Dataset records
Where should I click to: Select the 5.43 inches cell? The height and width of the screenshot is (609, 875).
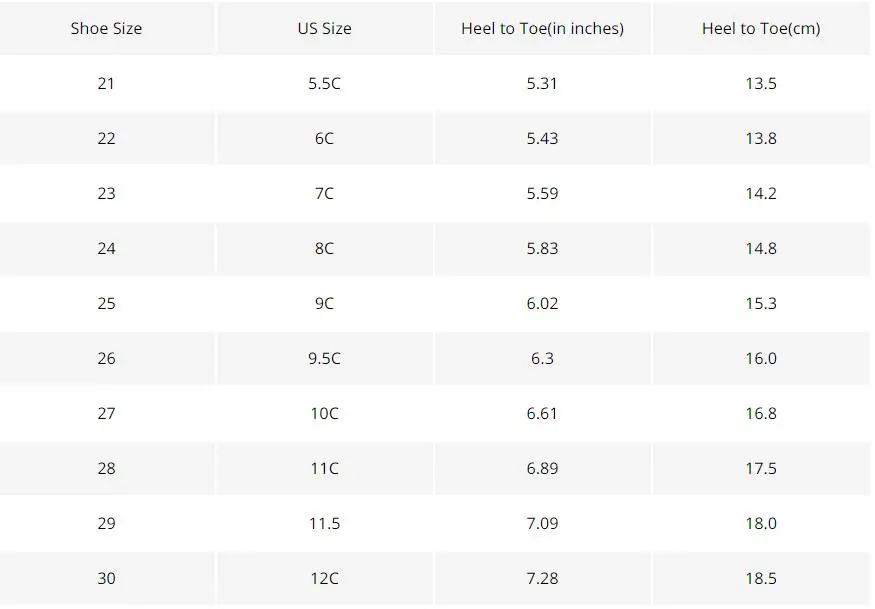coord(542,138)
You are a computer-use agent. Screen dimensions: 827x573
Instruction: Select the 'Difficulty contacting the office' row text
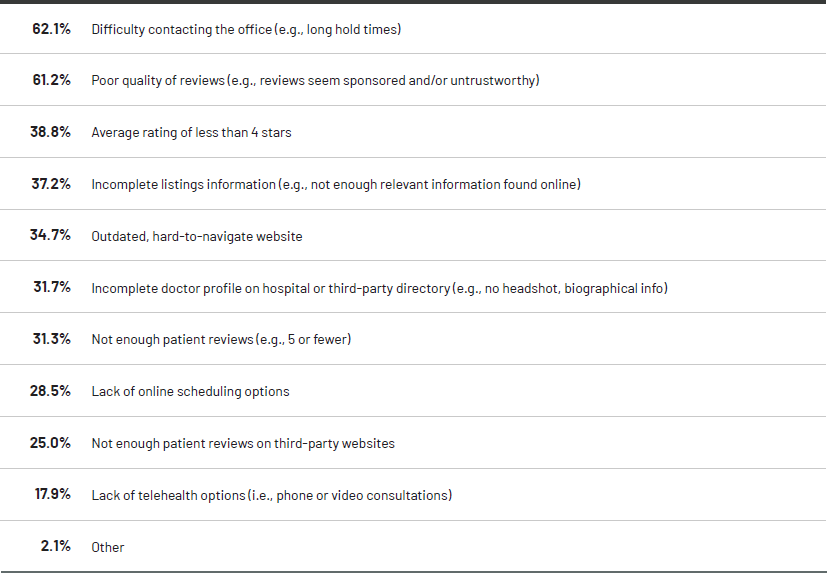[246, 30]
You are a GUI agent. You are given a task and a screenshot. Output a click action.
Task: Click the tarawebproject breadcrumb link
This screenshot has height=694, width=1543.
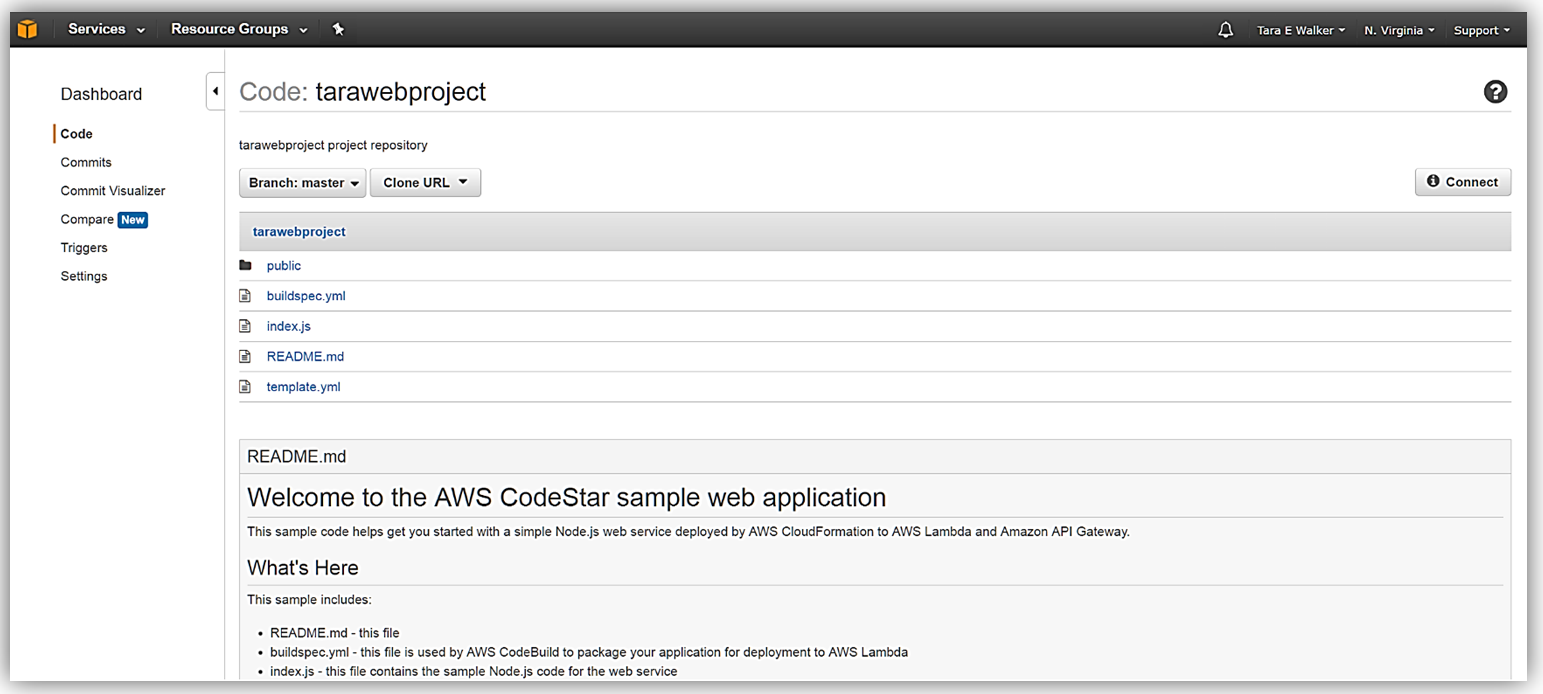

Problem details
Restate each entry word for word, please, but drop any images it holds.

The completed task
Where should I click to: Select the 5.43 inches cell? The height and width of the screenshot is (609, 875).
coord(542,138)
You are a computer-use agent. Screen dimensions: 827x573
Instruction: Select the 'Difficulty contacting the office' row text
[246, 30]
You are a GUI agent. You are given a task and a screenshot. Output a click action.
Task: Click the tarawebproject breadcrumb link
This screenshot has height=694, width=1543.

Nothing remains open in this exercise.